◆ **Problem to solve**:
Leaving out the pictures, retype the lines from the top of the listing through the line with "Сказочный (168, 1436)" exactly.

== Segment start ==

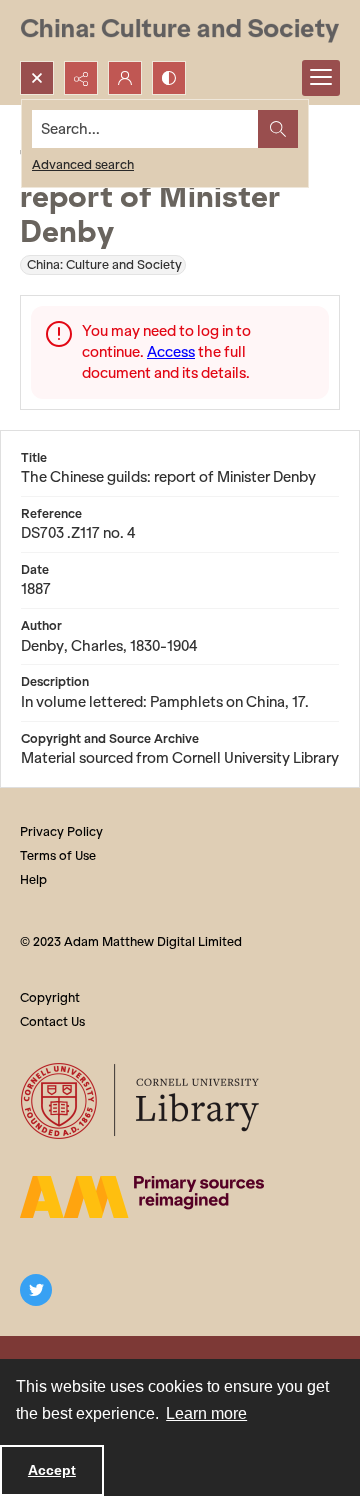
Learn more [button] (206, 1413)
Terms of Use (58, 855)
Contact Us (52, 1021)
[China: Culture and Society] (179, 30)
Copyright (50, 997)
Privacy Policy (61, 831)
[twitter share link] (36, 1290)
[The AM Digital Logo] (142, 1197)
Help (33, 879)
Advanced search (83, 164)
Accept (52, 1470)
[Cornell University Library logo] (141, 1101)
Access (171, 352)
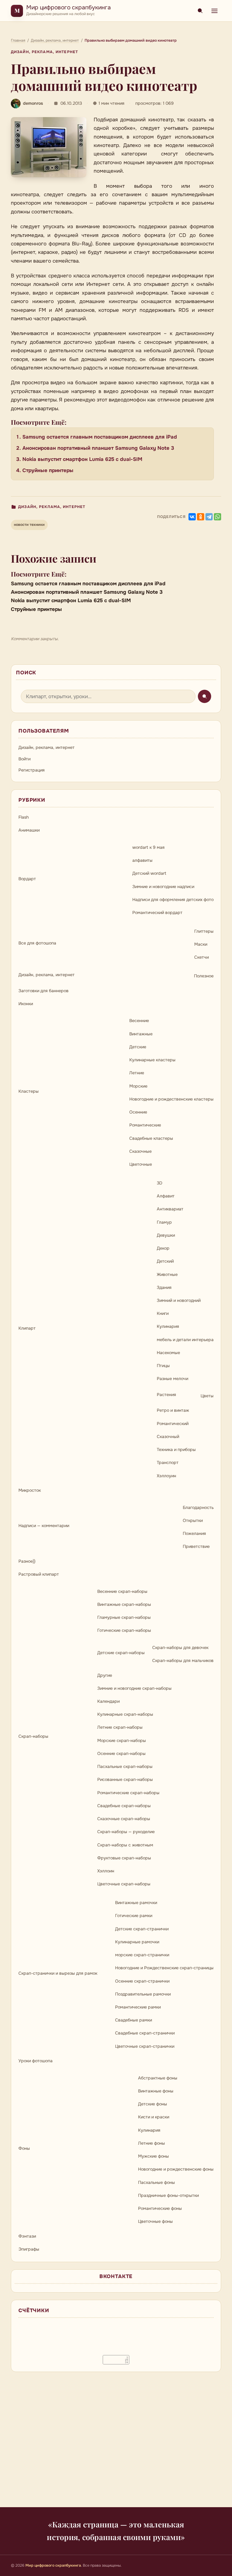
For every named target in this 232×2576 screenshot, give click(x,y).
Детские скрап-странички (142, 1929)
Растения (166, 1394)
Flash (23, 817)
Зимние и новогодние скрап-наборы (134, 1688)
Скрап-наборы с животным (125, 1845)
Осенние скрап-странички (142, 1981)
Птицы (163, 1365)
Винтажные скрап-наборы (124, 1604)
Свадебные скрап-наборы (124, 1805)
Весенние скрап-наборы (122, 1591)
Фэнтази (27, 2236)
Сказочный (168, 1436)
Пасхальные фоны (156, 2182)
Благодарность (198, 1507)
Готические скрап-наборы (124, 1630)
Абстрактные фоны (157, 2078)
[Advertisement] (116, 2443)
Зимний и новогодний (179, 1300)
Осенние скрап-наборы (121, 1753)
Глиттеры (204, 931)
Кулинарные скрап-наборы (125, 1714)
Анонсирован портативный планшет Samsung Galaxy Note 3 (98, 448)
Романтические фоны (160, 2208)
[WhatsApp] (217, 516)
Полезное (204, 976)
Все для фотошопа (37, 943)
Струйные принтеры (47, 470)
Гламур (164, 1222)
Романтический (172, 1423)
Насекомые (168, 1352)
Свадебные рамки (133, 2020)
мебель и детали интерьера (185, 1339)
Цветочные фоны (155, 2221)
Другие (104, 1675)
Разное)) (26, 1561)
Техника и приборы (176, 1449)
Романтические (145, 1125)
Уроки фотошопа (35, 2060)
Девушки (166, 1235)
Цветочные (140, 1164)
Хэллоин (105, 1871)
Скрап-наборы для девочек (180, 1647)
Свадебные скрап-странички (145, 2033)
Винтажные (141, 1034)
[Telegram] (209, 516)
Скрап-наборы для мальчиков (183, 1660)
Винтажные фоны (155, 2091)
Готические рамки (133, 1915)
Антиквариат (170, 1209)
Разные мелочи (172, 1378)
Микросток (29, 1490)
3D (159, 1183)
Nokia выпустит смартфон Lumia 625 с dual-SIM (82, 459)
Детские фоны (152, 2104)
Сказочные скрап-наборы (123, 1818)
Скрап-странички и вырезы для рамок (57, 1973)
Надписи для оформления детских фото (173, 899)
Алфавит (166, 1196)
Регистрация (31, 770)
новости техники (29, 524)
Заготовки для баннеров (43, 990)
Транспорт (168, 1462)
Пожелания (194, 1533)
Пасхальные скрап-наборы (125, 1766)
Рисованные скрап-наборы (125, 1779)
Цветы (207, 1395)
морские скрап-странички (142, 1955)
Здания (164, 1287)
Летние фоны (151, 2143)
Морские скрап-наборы (121, 1740)
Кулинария (168, 1326)
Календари (108, 1701)
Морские (138, 1086)
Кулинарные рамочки (137, 1942)
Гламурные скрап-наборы (124, 1617)
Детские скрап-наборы (121, 1652)
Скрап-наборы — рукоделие (126, 1831)
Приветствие (196, 1546)
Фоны (24, 2148)
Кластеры (28, 1091)
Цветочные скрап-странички (144, 2046)
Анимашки (29, 830)
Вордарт (27, 878)
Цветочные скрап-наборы (123, 1884)
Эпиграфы (28, 2249)
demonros (33, 103)
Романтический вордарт (157, 912)
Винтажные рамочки (136, 1902)
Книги (163, 1313)
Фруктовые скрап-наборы (124, 1858)
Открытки (193, 1520)
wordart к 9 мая (148, 847)
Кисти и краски (153, 2117)
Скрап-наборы (33, 1736)
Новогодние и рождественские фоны (176, 2169)
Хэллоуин (166, 1475)
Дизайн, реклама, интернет (44, 52)
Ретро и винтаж (173, 1410)
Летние (136, 1072)
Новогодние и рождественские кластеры (171, 1099)
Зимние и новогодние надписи (163, 886)
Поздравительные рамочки (143, 1994)
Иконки (25, 1003)
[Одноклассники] (200, 516)
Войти (24, 759)
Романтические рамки (138, 2007)
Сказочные (140, 1151)
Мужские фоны (153, 2156)
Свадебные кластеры (151, 1138)
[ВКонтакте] (192, 516)
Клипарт (27, 1328)
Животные (167, 1274)
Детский (165, 1261)
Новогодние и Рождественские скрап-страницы (164, 1967)
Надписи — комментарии (43, 1525)
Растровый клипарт (38, 1574)
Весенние (139, 1020)
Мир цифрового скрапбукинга (68, 7)
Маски (200, 944)
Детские (137, 1047)
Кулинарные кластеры (152, 1060)
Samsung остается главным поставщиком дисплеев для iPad (99, 437)
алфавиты (142, 860)
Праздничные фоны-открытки (168, 2195)
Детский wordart (149, 873)
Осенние (138, 1112)
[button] (48, 147)
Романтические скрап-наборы (128, 1792)
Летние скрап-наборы (120, 1727)
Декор (163, 1248)
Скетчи (201, 957)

== Segment end ==

◆ **Response below**:
Learn more [button] (206, 1413)
Terms of Use (58, 855)
Contact Us (52, 1021)
[China: Culture and Society] (179, 30)
Copyright (50, 997)
Privacy Policy (61, 831)
[twitter share link] (36, 1290)
[The AM Digital Logo] (142, 1197)
Help (33, 879)
Advanced search (83, 164)
Accept (52, 1470)
[Cornell University Library logo] (141, 1101)
Access (171, 352)
For every named target in this 232×2576 screenshot, give click(x,y).
Детские скрап-странички (142, 1929)
Растения (166, 1394)
Flash (23, 817)
Зимние и новогодние скрап-наборы (134, 1688)
Скрап-наборы с животным (125, 1845)
Осенние скрап-странички (142, 1981)
Птицы (163, 1365)
Винтажные скрап-наборы (124, 1604)
Свадебные скрап-наборы (124, 1805)
Весенние скрап-наборы (122, 1591)
Фэнтази (27, 2236)
Сказочный (168, 1436)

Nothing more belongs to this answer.